Exercise :: Return the data below in full, matching every line exactly.

::::::

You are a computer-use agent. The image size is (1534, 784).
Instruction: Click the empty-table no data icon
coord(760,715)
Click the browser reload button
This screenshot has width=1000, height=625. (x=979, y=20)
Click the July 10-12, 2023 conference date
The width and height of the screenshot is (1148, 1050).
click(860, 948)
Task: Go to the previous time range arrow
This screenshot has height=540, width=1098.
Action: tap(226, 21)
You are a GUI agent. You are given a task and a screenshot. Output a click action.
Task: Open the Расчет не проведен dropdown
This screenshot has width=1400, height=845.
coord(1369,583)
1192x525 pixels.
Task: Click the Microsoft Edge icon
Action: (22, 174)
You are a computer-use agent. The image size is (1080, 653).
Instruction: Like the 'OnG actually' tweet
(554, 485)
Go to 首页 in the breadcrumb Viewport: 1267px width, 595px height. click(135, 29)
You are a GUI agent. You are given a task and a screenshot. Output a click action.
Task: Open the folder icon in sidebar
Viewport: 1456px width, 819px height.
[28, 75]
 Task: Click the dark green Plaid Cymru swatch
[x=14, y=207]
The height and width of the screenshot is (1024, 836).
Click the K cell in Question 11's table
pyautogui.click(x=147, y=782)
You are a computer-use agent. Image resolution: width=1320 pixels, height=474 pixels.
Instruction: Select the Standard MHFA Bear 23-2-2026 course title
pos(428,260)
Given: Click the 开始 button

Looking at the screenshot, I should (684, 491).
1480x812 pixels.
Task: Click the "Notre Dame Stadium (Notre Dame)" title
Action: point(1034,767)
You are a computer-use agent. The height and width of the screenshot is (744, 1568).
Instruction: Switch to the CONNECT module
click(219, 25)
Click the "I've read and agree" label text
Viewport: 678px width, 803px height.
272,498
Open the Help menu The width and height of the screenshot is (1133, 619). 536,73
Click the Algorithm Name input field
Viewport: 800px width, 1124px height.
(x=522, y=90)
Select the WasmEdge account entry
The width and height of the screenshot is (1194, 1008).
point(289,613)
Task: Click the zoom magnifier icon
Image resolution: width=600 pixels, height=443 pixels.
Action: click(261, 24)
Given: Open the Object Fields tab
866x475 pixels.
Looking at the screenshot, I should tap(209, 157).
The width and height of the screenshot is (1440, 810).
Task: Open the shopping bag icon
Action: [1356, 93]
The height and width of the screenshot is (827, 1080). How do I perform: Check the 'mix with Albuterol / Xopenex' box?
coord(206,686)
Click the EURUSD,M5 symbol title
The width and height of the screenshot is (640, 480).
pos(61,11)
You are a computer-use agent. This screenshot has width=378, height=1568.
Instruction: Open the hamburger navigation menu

::::::

Reply to the task ::
You are a computer-use agent. The image size is (1534, 784).
Instruction: Click the empty-table no data icon
coord(760,715)
Click the browser reload button
This screenshot has width=1000, height=625. (x=979, y=20)
Click the July 10-12, 2023 conference date
The width and height of the screenshot is (1148, 1050).
click(860, 948)
Task: Go to the previous time range arrow
This screenshot has height=540, width=1098.
Action: tap(226, 21)
You are a GUI agent. You are given a task and a screenshot. Output a click action.
Task: Open the Расчет не проведен dropdown
This screenshot has width=1400, height=845.
coord(1369,583)
1192x525 pixels.
Task: Click the Microsoft Edge icon
Action: (22, 174)
You are a computer-use agent. The image size is (1080, 653).
Instruction: Like the 'OnG actually' tweet
(554, 485)
Go to 首页 in the breadcrumb Viewport: 1267px width, 595px height. click(135, 29)
You are a GUI agent. You are given a task and a screenshot. Output a click action.
Task: Open the folder icon in sidebar
Viewport: 1456px width, 819px height.
[28, 75]
 Task: Click the dark green Plaid Cymru swatch
[x=14, y=207]
The height and width of the screenshot is (1024, 836).
Click the K cell in Question 11's table
pyautogui.click(x=147, y=782)
You are a computer-use agent. Image resolution: width=1320 pixels, height=474 pixels.
Instruction: Select the Standard MHFA Bear 23-2-2026 course title
pos(428,260)
Given: Click the 开始 button

Looking at the screenshot, I should (684, 491).
1480x812 pixels.
Task: Click the "Notre Dame Stadium (Notre Dame)" title
Action: point(1034,767)
You are a computer-use agent. The height and width of the screenshot is (744, 1568).
Instruction: Switch to the CONNECT module
click(219, 25)
Click the "I've read and agree" label text
Viewport: 678px width, 803px height.
272,498
Open the Help menu The width and height of the screenshot is (1133, 619). 536,73
Click the Algorithm Name input field
Viewport: 800px width, 1124px height.
(x=522, y=90)
Select the WasmEdge account entry
The width and height of the screenshot is (1194, 1008).
point(289,613)
Task: Click the zoom magnifier icon
Image resolution: width=600 pixels, height=443 pixels.
Action: click(261, 24)
Given: Open the Object Fields tab
866x475 pixels.
Looking at the screenshot, I should tap(209, 157).
The width and height of the screenshot is (1440, 810).
Task: Open the shopping bag icon
Action: [1356, 93]
The height and width of the screenshot is (827, 1080). How do I perform: Check the 'mix with Albuterol / Xopenex' box?
coord(206,686)
Click the EURUSD,M5 symbol title
The width and height of the screenshot is (640, 480).
pos(61,11)
You are a computer-use agent. This screenshot has width=378, height=1568.
Instruction: Open the hamburger navigation menu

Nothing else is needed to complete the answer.